The proposed system would use four or five 35-metre (115-foot) diameter radio dishes in Kashgar, Xinjiang, to send powerful beams into space. Returned signals would be picked up by large antennas across the Chinese mainland in a number of cities, including Jiamusi, Beijing, Tianjin, Shanghai and Kunming.

The radar detection range would be expected to exceed 0.1 astronomical unit – or a tenth of the mean distance between the Earth and the sun.

The project “will fulfil the responsibility of our nation to the mankind,” said the team led by Li Haitao with the People’s Liberation Army’s Beijing Institute of Tracking and Telecommunications Technology in a paper published in the journal Scientia Sinica Informationis on Tuesday.


The United States is the only country operating a planetary radar system at present. But Li and colleagues said China was now capable of building a system that was equal to, or could even outperform, the American facilities.

Continuing to rely solely on information provided by the Americans for a threat that could cause a global catastrophe would have a negative impact on China’s rising status in the international community, the researchers said.

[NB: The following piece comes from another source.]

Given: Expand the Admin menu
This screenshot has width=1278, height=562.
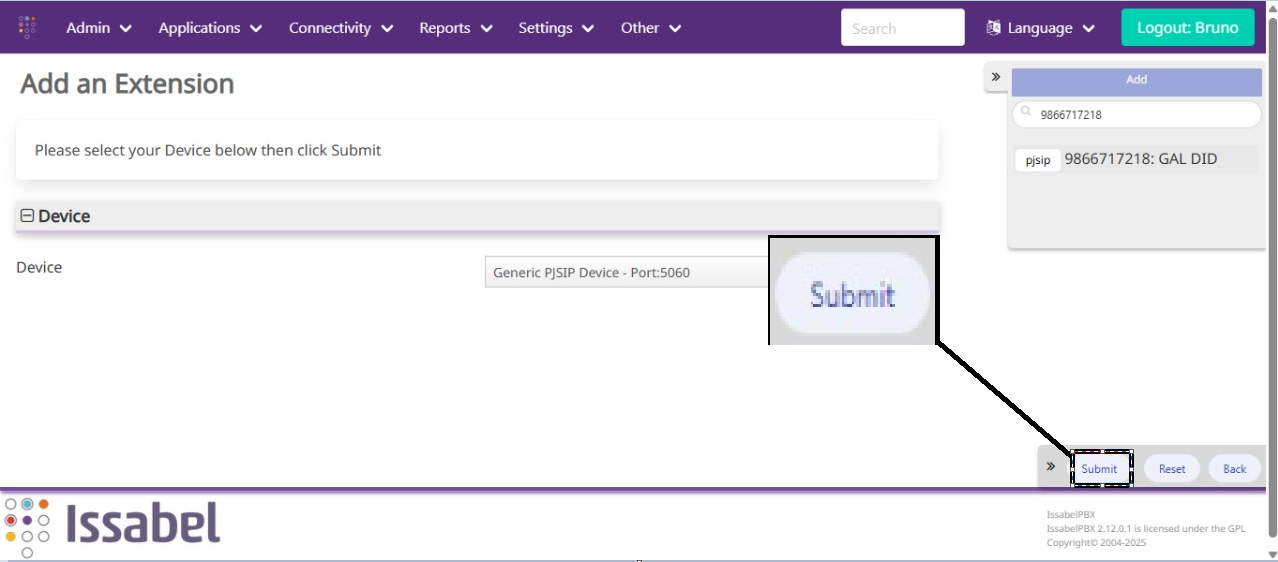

“A fake alert can trigger large-scale social panic, while missing the threat can result in [a massive loss] of wealth and lives. We must take our destiny in our own hands to protect national security and interests,” they said.

The US had two planetary radars but one of them – the Arecibo Observatory in Puerto Rico – collapsed in December because of ageing, hurricane damage and a shortage of funding for repair and maintenance. This leaves the Goldstone Solar System Radar in a Californian desert as the last line of defence, and things could go wrong.

“A single failure of the system would leave us without an essential tool to ensure our protection. Such a failure occurred as recently as 2019-20, when the Goldstone transmitter was inoperative because of klystron (high power microwave vacuum tube) failures,” said professor Jean-Luc Margot, a planetary radar expert with the University of California, Los Angeles.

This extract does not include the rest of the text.